Santa Catarina teve 381 hectares de áreas com desmatamento ilegal autuados e embargados durante a Operação Mata Atlântica em Pé 2026. A ação foi realizada entre os dias 10 e 26 de agosto e mobilizou o Ministério Público de Santa Catarina (MPSC) e o Comando de Policiamento da Polícia Militar Ambiental (PMA).
A operação fiscalizou 178 áreas identificadas por meio de sistemas de monitoramento remoto, como o MapBiomas Alerta. Até esta quinta-feira (27), os dados parciais apontavam R$ 2.724.500 em multas aplicadas, além de outras medidas administrativas.
Atualmente, Santa Catarina tem 249 alertas de desflorestamento registrados pelo MapBiomas Alerta. A partir dessas informações, as equipes realizaram análises remotas e fiscalizações presenciais para verificar a ocorrência de infrações ambientais.
A iniciativa foi operacionalizada pelo Centro de Apoio Operacional do Meio Ambiente (CME) do MPSC em conjunto com a Polícia Militar Ambiental. A estratégia combinou inteligência geoespacial, monitoramento remoto e inspeções em campo para identificar e responsabilizar os responsáveis pelas áreas desmatadas.
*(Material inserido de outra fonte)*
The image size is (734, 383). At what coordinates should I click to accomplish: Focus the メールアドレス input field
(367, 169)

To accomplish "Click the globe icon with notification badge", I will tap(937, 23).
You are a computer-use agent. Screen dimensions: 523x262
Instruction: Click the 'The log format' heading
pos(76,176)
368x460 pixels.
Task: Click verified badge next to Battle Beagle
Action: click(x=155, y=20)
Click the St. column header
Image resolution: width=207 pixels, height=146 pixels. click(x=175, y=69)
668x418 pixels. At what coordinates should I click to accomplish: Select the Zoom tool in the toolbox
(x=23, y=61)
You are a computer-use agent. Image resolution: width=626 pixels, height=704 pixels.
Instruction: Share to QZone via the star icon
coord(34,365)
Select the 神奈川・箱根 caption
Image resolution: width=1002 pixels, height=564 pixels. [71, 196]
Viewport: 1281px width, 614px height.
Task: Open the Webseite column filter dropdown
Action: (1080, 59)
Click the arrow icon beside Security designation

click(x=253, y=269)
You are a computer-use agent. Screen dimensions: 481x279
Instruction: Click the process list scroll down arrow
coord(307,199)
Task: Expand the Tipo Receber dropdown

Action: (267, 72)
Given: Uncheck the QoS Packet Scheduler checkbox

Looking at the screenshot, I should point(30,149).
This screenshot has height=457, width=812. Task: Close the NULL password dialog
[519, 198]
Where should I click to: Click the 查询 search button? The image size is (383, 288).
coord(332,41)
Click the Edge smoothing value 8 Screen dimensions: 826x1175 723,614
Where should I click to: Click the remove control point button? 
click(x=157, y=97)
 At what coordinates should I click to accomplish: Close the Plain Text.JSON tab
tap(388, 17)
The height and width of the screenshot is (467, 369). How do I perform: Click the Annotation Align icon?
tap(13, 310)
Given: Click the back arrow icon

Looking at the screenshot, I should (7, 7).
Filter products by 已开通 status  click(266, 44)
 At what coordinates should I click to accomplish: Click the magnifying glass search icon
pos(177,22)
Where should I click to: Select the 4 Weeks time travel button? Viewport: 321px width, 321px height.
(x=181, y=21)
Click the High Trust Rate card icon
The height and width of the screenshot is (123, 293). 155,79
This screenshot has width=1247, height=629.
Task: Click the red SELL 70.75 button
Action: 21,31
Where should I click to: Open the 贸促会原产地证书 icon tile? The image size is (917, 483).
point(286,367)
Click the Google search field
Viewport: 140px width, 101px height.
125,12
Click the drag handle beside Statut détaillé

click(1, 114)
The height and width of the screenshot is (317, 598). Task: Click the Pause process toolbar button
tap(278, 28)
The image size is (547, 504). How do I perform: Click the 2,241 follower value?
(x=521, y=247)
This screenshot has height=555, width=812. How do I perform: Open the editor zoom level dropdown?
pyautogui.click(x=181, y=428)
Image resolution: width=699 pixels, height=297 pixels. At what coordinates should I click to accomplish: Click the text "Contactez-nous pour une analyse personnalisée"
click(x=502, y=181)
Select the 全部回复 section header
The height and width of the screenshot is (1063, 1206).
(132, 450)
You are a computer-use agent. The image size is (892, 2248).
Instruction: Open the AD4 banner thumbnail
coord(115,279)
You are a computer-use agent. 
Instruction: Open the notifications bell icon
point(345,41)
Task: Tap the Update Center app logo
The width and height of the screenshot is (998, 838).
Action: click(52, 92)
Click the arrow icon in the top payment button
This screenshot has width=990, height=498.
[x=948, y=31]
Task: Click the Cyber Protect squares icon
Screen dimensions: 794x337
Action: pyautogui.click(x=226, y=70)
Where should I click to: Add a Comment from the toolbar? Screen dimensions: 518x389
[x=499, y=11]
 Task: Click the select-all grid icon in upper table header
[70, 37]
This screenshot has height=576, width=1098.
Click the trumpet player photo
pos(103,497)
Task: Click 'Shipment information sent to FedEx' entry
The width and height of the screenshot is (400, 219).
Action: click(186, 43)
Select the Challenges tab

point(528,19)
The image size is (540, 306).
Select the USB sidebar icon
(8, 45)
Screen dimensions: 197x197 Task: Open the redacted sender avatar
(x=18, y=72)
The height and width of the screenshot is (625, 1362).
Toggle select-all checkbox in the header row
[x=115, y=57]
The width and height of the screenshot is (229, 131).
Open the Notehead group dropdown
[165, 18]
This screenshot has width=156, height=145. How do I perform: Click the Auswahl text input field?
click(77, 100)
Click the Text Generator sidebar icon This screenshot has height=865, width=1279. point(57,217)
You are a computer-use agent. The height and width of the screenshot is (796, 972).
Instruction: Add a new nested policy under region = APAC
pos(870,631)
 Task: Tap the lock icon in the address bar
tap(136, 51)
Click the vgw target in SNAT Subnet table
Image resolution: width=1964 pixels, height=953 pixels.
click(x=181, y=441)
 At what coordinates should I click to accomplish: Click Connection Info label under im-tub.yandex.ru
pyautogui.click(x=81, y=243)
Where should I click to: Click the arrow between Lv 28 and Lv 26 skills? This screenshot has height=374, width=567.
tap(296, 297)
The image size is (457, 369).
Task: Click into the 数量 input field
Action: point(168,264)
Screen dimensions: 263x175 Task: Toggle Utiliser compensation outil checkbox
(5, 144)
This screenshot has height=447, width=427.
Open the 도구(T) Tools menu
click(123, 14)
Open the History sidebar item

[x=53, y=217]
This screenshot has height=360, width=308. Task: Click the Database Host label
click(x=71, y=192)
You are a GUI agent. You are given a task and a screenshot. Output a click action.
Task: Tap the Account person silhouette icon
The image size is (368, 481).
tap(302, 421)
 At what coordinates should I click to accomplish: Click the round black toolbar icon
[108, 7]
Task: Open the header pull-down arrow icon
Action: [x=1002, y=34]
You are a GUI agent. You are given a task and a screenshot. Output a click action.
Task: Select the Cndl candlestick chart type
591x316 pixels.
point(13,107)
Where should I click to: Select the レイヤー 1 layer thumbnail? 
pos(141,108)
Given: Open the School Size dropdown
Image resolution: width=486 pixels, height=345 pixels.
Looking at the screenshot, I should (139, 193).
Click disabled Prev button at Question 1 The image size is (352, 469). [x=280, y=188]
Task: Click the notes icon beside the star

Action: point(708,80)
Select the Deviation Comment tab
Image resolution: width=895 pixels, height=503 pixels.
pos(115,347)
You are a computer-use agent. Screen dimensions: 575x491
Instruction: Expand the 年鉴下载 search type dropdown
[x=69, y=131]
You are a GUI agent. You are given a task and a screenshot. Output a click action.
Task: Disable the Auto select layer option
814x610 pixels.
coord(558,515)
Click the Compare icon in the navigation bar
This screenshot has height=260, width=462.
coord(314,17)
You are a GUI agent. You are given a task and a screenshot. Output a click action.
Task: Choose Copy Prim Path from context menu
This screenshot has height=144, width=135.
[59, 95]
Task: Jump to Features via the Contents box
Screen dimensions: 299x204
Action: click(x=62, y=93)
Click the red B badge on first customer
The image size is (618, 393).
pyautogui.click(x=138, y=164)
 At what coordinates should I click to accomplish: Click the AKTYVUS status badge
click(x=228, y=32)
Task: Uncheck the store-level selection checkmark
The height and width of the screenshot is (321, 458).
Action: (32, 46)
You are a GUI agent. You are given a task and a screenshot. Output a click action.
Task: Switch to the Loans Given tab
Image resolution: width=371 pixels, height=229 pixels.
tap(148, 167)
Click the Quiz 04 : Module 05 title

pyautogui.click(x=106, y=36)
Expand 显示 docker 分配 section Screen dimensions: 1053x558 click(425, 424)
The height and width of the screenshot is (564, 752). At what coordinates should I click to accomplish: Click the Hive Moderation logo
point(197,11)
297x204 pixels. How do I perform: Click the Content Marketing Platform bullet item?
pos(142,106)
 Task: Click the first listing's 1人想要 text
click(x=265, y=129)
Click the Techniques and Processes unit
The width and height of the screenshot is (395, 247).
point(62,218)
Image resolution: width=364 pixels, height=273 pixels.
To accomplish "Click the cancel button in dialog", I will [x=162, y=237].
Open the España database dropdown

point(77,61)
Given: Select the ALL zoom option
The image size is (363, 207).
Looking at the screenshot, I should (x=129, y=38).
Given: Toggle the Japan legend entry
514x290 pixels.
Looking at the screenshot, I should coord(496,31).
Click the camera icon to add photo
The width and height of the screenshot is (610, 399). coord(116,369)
Segundo a coordenadora do CME, promotora de Justiça Stephani Gaeta Sanches, a atuação conjunta permite ampliar a fiscalização e a responsabilização dos infratores.
“Os resultados obtidos demonstram a importância da fiscalização integrada entre os órgãos na proteção do meio ambiente”, afirmou. De acordo com a promotora, além das multas e dos embargos, os responsáveis podem ser obrigados a recompor as áreas degradadas e responder a processos nas esferas cível e criminal, conforme a Lei nº 9.605, a Lei dos Crimes Ambientais.
Operação nacional
Esta é a nona edição nacional da Operação Mata Atlântica em Pé, que ocorre simultaneamente nos 17 estados abrangidos pelo bioma. A coordenação nacional é realizada pela Associação Brasileira dos Membros do Ministério Público de Meio Ambiente (ABRAMPA) e pelo Ministério Público de Minas Gerais (MPMG), com apoio da Fundação SOS Mata Atlântica.
Além de Santa Catarina, participam Alagoas, Bahia, Ceará, Paraíba, Pernambuco, Piauí, Rio Grande do Norte, Sergipe, Espírito Santo, Minas Gerais, Paraná, Rio de Janeiro, São Paulo, Rio Grande do Sul, Goiás e Mato Grosso do Sul.
O balanço nacional da operação será divulgado nesta sexta-feira (28), durante coletiva de imprensa em Belo Horizonte (MG). O evento também marca a abertura do seminário “20 anos da Lei da Mata Atlântica” e a primeira edição do Prêmio Mata Atlântica em Pé.
Tecnologia no combate ao desmatamento
A operação utiliza informações de diferentes sistemas de monitoramento para localizar áreas com indícios de desmatamento. Os alertas são analisados e, posteriormente, submetidos a verificações remotas e presenciais. Em alguns estados, drones e tecnologias de georreferenciamento são empregados para aumentar a precisão das inspeções.
Quando a irregularidade é confirmada, os responsáveis podem receber multas, ter a área embargada e ser obrigados a reparar integralmente os danos ambientais e climáticos. Também podem ocorrer restrições relacionadas ao Cadastro Ambiental Rural (CAR), ao crédito rural e a outros mecanismos previstos na legislação.
De acordo com o Atlas dos Remanescentes Florestais da Mata Atlântica, da Fundação SOS Mata Atlântica, o desmatamento no bioma caiu 40% em 2025 em relação ao período anterior e 60% na comparação com 2020-2021. O índice alcançou a menor taxa registrada em quatro décadas de monitoramento.